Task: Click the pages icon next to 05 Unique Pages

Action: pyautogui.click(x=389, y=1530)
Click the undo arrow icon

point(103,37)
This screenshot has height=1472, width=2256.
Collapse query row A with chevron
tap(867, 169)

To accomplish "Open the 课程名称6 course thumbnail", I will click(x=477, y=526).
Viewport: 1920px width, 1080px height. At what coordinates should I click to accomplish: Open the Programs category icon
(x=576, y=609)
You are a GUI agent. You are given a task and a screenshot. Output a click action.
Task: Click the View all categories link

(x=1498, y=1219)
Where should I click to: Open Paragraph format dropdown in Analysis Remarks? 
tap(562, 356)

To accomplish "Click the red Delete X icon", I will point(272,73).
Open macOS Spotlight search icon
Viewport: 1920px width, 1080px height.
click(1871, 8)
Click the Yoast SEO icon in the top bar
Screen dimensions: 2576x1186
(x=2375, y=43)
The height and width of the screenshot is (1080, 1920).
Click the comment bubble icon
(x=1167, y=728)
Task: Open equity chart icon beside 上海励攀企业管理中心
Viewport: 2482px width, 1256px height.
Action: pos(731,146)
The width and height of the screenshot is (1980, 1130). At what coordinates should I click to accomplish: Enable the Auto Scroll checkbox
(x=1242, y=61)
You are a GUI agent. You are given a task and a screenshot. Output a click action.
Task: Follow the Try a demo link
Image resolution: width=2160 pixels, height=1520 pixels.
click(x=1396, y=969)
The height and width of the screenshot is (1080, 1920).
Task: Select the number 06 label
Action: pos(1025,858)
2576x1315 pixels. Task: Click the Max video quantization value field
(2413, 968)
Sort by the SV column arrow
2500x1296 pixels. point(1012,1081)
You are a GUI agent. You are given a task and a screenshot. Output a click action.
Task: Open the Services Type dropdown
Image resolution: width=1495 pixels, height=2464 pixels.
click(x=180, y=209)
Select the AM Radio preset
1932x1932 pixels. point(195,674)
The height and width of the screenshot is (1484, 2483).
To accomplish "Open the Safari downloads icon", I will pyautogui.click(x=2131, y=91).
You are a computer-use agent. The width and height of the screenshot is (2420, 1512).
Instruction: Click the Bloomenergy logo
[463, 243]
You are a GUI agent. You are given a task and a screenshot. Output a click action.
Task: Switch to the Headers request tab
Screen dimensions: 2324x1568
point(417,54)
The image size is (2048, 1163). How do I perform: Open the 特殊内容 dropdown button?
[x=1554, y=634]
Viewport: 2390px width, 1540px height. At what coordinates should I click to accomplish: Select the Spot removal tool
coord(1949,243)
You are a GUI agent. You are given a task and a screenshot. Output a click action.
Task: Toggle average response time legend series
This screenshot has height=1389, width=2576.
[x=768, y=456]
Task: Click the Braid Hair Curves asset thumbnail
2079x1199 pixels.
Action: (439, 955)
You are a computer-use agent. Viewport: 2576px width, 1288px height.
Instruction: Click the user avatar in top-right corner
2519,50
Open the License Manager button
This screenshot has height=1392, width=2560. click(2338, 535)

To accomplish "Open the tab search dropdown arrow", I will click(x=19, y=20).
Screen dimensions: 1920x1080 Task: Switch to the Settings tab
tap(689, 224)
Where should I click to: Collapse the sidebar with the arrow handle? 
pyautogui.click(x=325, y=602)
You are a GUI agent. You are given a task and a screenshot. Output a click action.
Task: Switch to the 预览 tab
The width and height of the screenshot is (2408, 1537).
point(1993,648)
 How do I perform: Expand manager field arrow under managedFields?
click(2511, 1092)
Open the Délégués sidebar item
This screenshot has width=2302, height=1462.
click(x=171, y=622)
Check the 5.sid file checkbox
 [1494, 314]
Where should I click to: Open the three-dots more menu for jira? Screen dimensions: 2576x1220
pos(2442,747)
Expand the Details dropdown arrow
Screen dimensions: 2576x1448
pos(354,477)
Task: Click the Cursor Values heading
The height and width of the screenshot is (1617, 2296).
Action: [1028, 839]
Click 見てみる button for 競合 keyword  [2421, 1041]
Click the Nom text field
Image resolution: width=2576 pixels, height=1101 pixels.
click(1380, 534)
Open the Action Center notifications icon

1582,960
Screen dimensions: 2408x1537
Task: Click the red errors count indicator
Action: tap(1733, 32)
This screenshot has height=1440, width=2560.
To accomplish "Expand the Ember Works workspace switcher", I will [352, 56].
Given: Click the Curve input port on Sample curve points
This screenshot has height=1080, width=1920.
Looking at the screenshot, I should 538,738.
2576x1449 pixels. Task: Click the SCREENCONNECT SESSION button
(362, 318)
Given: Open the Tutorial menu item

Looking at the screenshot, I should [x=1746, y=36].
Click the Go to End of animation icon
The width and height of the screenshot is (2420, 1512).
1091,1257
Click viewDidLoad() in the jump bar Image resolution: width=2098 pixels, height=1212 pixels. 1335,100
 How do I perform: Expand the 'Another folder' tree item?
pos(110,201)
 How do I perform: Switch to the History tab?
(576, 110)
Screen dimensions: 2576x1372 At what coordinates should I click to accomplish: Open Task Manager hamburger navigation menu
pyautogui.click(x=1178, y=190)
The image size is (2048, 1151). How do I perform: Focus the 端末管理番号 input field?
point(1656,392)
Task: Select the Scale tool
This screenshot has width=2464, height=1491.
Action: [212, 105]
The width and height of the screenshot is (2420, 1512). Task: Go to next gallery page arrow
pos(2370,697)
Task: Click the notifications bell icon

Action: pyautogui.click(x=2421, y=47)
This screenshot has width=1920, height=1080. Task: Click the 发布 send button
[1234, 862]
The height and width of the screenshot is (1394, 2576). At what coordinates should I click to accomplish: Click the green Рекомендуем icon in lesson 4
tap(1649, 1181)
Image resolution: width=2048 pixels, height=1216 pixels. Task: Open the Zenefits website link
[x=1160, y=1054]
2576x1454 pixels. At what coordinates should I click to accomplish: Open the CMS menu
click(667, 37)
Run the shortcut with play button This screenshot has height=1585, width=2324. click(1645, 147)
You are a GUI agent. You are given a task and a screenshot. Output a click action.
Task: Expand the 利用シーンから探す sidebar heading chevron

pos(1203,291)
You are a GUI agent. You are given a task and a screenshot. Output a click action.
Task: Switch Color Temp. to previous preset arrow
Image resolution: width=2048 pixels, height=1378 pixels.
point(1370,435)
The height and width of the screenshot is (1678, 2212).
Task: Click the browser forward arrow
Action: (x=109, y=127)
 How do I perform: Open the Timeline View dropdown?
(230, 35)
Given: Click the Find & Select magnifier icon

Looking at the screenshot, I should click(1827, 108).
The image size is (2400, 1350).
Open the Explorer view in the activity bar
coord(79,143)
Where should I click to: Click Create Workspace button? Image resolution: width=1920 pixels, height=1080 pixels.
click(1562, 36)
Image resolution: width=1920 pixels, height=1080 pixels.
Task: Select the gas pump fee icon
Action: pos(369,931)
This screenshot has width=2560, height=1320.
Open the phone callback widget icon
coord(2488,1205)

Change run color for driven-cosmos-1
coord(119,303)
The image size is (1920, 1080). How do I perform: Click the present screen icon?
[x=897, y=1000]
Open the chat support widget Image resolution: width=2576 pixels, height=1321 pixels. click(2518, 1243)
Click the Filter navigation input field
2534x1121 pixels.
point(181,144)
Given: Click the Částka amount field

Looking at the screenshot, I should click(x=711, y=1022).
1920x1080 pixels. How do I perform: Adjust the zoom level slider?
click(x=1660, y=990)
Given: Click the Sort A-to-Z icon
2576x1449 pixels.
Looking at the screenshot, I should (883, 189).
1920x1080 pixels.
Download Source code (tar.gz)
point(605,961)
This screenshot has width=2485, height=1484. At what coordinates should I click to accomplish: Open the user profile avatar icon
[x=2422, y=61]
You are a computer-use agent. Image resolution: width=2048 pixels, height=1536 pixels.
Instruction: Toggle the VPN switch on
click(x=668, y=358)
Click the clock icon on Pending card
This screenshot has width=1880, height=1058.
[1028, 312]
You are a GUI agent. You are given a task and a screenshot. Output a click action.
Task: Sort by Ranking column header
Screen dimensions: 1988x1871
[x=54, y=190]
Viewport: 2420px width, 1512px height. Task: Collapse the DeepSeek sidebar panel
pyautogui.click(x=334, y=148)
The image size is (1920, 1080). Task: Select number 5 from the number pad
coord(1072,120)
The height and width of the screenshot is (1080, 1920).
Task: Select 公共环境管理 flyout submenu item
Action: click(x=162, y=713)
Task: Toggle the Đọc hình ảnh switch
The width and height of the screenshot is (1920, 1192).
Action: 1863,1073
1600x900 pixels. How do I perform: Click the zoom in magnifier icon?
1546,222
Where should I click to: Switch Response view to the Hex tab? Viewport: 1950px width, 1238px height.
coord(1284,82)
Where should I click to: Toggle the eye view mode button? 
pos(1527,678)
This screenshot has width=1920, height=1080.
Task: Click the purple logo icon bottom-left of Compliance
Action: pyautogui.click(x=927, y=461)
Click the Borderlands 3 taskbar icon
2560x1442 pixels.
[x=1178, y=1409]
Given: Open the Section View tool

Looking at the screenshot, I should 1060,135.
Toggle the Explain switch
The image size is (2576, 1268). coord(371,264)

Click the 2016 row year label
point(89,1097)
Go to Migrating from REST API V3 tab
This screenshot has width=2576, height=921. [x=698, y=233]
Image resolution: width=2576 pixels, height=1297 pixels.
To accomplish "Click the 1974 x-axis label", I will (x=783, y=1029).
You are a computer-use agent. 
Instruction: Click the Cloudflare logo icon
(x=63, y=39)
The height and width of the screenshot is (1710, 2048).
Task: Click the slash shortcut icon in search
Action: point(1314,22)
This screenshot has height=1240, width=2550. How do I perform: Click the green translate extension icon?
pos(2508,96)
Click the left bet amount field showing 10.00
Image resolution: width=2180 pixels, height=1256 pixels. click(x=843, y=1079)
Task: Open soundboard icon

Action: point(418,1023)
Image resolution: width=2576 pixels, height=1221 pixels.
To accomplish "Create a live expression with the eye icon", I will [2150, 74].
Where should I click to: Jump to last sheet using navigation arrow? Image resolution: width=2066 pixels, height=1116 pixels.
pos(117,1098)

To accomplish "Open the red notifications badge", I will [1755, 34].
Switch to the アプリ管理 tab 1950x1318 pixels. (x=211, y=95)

WORK TO BE COMPLETED:
Go through the records above and report how many lines contain "computer". Write the number only.

REPLY TO THE TASK:
4